Selegie House is a public housing complex which includes blocks 8-10 along Selegie Road in Singapore.

History
Construction of the complex began in 1962, costing $3.8 million, and included 151,212 people, and used materials from local quarries. The complex included three larger blocks, with the tallest being twenty stories high, which made it the tallest mix-used development in Singapore at the time of its opening. The blocks were originally interlinked by four roles of two-storey blocks which were later demolished. The tallest block included a glass enclosure at the twentieth floor for sightseeing. The complex was scheduled to be opened on 1 June 1963. However, the complex was opened by Prime Minister Lee Kuan Yew on 31 May instead. The complex was built next to the Selegie Integrated Primary School, which was the tallest school in Singapore at the time, and was originally situated in the Kandang Kerbau district. The rents flats in the complex costed $120 per month at the time of its opening. However, the complex did not include a car park.

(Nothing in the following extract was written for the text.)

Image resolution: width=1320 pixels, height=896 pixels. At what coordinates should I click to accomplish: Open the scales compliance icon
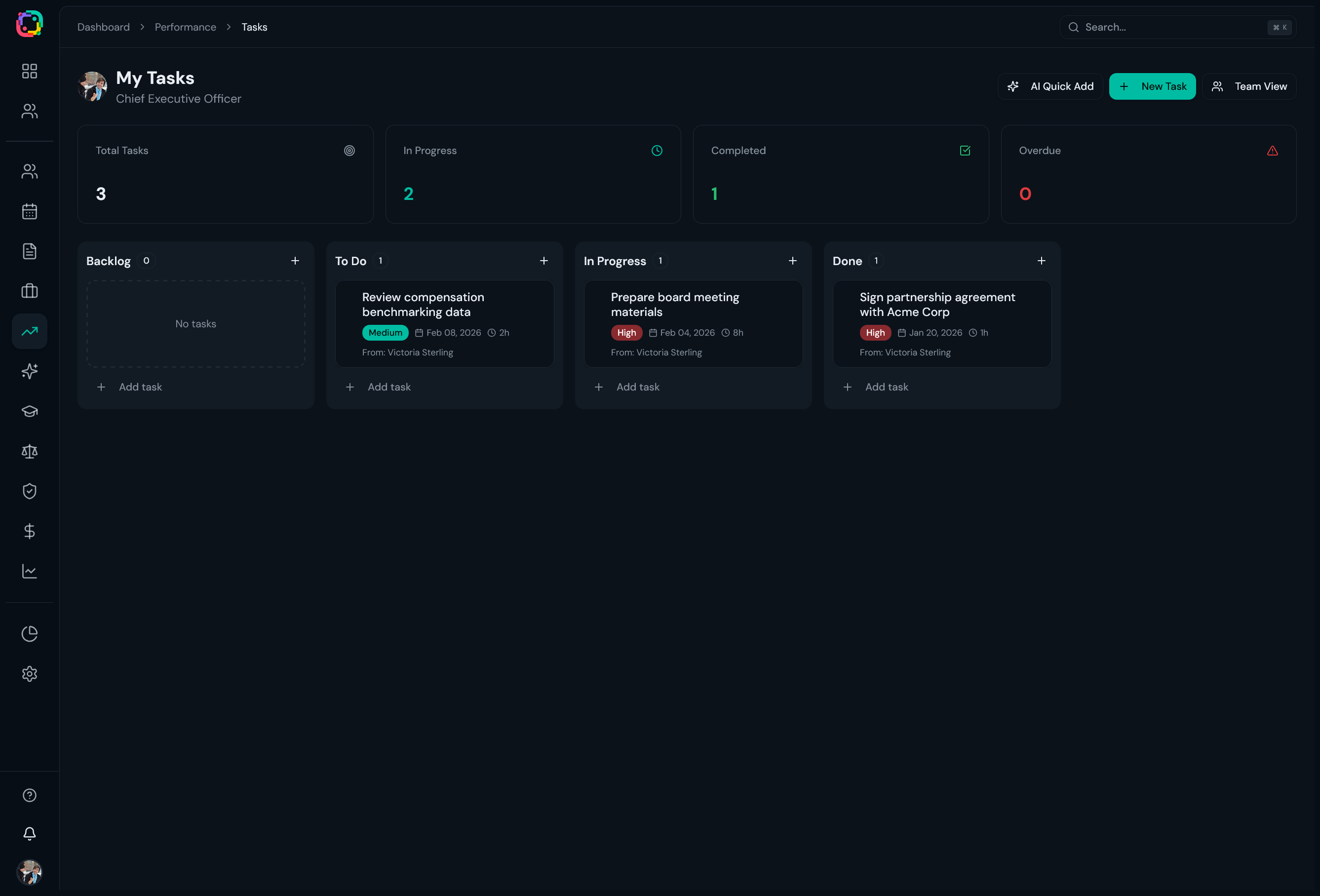point(30,451)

By the 1970s, the tallest block had gained a reputation as a "suicide block", as it was the site of many deaths by suicide, which was due to the building's height. By the 1980s, many residents of the complex had begun moving out, as other complexes offered better amenities. In May 1998, a majority of residents of the complex voted for upgrades and better amenities for the complex. In 2003, the complex received a new gateway, drop-off porches, a playground, sheltered walkways and a pavilion.